Every compiler should keep this track and it has nothing to do with GCC is smart or something!!
Since your compiler only compile file3.cpp and every other file will only parsed as a result of inclusion from this file.

What does #line mean?

What does the following line do?
#line 25 "CSSGrammar.y"
And what's with the extension?
According to the Standard:
§16.4.3:
A preprocessing directive of the form
# line digit-sequence new-line
causes the implementation to behave as if the following sequence of source lines begins with a source line
that has a line number as specified by the digit sequence (interpreted as a decimal integer). If the digit
sequence specifies zero or a number greater than 2147483647, the behavior is undefined.
§16.4.4:
A preprocessing directive of the form
# line digit-sequence " s-char-sequenceopt" new-line
sets the presumed line number similarly and changes the presumed name of the source file to be the contents
of the character string literal.
§16.4.5:
A preprocessing directive of the form
# line pp-tokens new-line
(that does not match one of the two previous forms) is permitted. The preprocessing tokens after line
on the directive are processed just as in normal text (each identifier currently defined as a macro name is
replaced by its replacement list of preprocessing tokens). If the directive resulting after all replacements
does not match one of the two previous forms, the behavior is undefined; otherwise, the result is processed
as appropriate.
The .y extension is just what the author chose to use, perhaps to make it apparent that it was a YACC file (the word "grammar" also points to that though it's just a guess).
It simply states that the current line of code is sourced from line 25 of CSSGrammar.y, a YACC-style grammar file which is where this code was generated.
This can be used by debuggers to step into the grammar itself as opposed to the generated code.

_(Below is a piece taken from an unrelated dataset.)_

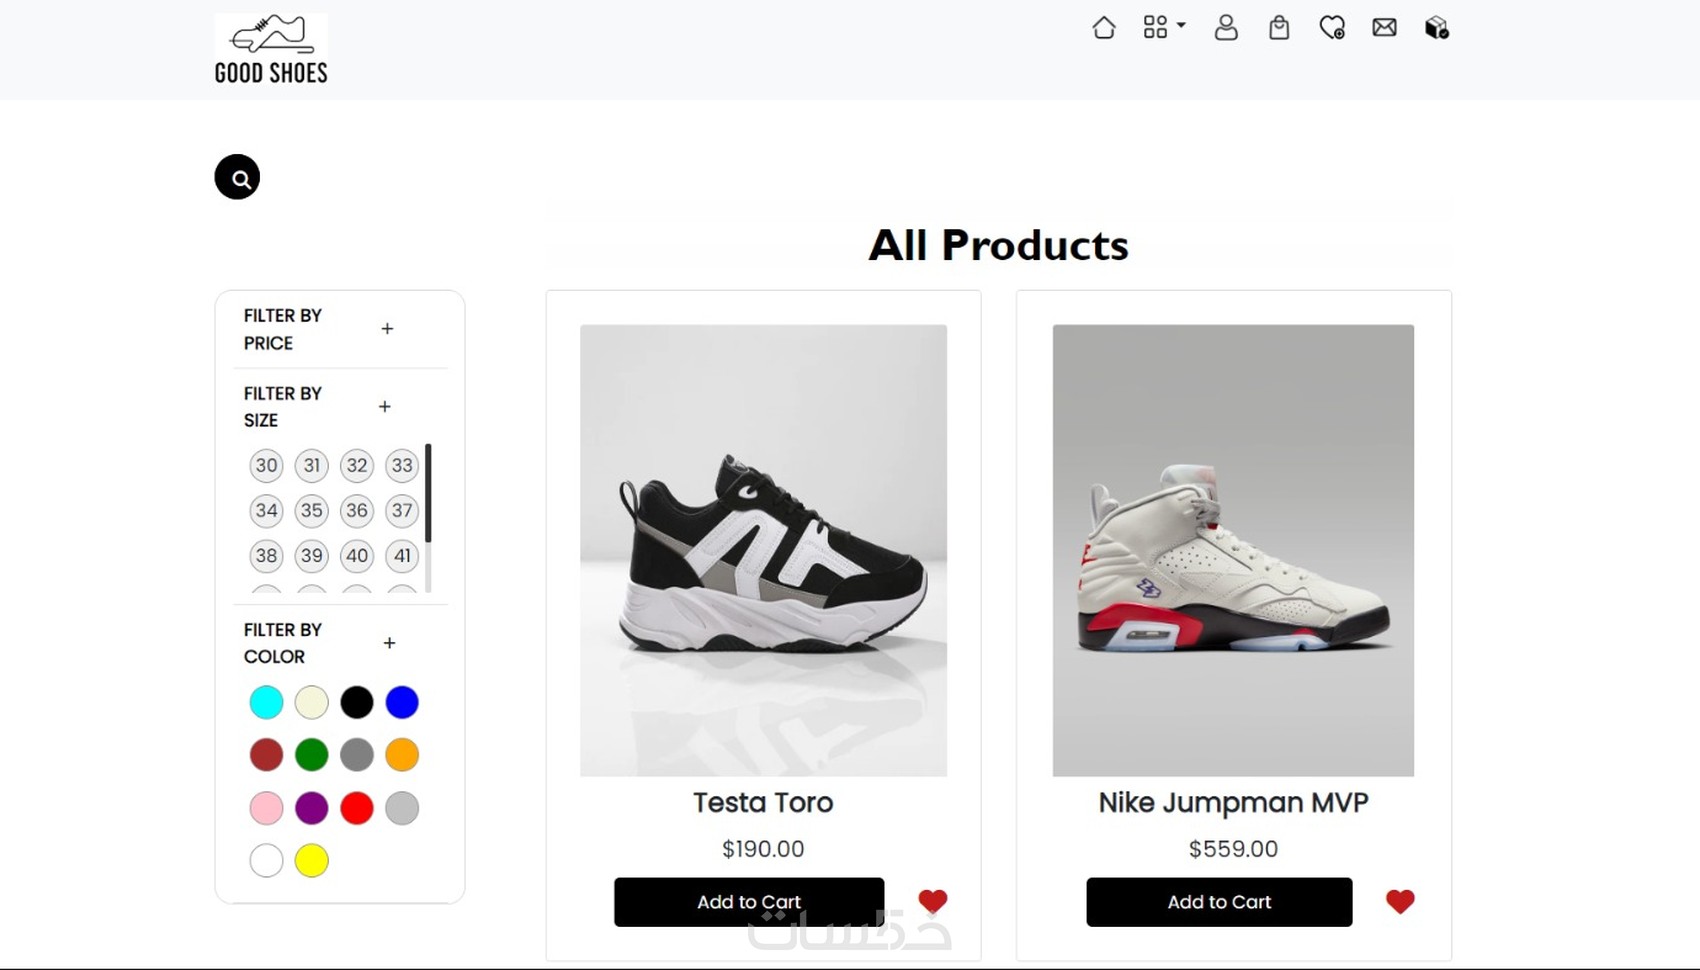Open the shopping bag icon
The height and width of the screenshot is (970, 1700).
[1279, 28]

#line directive modifies the reporting position for the compiler, and is used by code generating software to help the programmer identify the issue in the original source. It can be used by anyone to help redirect error reporting to be more informative.

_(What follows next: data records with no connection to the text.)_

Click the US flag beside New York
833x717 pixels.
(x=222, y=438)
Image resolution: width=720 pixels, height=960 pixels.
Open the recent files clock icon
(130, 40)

So for instance your parser generates a CSSGrammar.cpp file say, which is compiled by the c++ compiler, and has c++ snippets in it, a #line 25 "CSSGrammar.y" directive tells the c++ compiler to treat that particular point in the file as if it is line number 25 from CSSGrammar.y
The compiler will continue to parse subsequent lines and report errors under the initial conditions of that directive.
So if an error occurs 3 lines later it would report that an error occurred on line 28 in CSSGrammar.y
Note that a single source file can have sources coming in from multiple parts; and that this directive can be used quite effectively to indicate error conditions.

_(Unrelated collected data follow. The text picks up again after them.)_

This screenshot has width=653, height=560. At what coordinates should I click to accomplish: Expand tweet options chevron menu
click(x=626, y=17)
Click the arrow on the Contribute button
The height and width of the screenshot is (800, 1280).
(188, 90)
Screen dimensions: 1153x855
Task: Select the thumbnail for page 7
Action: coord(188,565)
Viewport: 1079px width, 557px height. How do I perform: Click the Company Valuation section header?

Typically you'll see that there are multiple #line directives along the way; they are just there to account for various injections along the way (to reset the reporting caret if you will).
Note that #line directive can be used by ANY generator including your own, and is not limited to in anyway parser generators.
It a directive for the compiler to believe that the following line is the line number 25 in file CSSGrammar.y. Then, if an error is detected by the compiler on the 2nd next line, it would be reported as coming from line 26 of CSSGrammar.y
Programs generating C files, like bison, or yacc, or flex, or ANTLR, or even the (obsolete) MELT use that possibility a lot.
If debugging information is generated (e.g. with gcc -g), it will point to the CSSGrammar.y file in your example.
The 'yacc' parser generator consumes files that end in .y, and emits files that contain c or c++. It adds these #line lines to allow a debugger to get back to ye olde original source, accept no substitutes.
it's a c preprocessor option. It tells the c-parser to drop it's line count of the source file an pretend, that this is line #25.
With this information it's easier for you to debug the the source file. The yacc file will be translated into a c-source, where this is the pretended source line.
Using #line forces the compiler to experience amnesia about what file it's compiling and what line it's on, and loads in the new data.
Note: The compiler still compiles from the line it was on.